*** Opening of DATA PROVIDED ***

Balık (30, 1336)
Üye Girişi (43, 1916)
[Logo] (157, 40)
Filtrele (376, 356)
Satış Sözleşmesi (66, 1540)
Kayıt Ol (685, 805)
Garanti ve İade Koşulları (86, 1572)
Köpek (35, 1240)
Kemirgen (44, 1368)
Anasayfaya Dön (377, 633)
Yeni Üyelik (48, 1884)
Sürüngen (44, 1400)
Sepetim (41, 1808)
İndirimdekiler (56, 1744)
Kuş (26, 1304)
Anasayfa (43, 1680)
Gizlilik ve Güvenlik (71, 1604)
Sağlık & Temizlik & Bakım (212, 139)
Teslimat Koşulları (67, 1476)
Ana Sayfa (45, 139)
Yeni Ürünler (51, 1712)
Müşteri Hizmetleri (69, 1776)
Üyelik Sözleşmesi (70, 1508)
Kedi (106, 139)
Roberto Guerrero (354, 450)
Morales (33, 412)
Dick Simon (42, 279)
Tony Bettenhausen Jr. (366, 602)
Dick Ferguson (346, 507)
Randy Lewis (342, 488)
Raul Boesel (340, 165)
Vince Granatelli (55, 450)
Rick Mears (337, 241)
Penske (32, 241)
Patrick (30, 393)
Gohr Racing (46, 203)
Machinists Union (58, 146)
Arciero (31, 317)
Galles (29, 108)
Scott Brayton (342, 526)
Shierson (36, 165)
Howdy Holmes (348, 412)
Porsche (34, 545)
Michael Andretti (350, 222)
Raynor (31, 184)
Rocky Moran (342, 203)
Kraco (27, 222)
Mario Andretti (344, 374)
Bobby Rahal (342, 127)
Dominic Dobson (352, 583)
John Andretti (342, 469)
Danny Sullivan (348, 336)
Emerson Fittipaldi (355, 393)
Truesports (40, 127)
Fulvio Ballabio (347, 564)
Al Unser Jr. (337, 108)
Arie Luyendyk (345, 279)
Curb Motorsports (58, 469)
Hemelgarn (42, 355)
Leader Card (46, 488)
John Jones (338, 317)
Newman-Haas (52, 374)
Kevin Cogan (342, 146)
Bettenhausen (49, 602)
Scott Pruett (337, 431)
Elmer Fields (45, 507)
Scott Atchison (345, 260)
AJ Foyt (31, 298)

*** Close of DATA PROVIDED ***

(WORK TO COMPLETE)
Please tally the lines above that include the word "Andretti" and answer with the number by itself.

(ANSWER TO THE PROBLEM)
3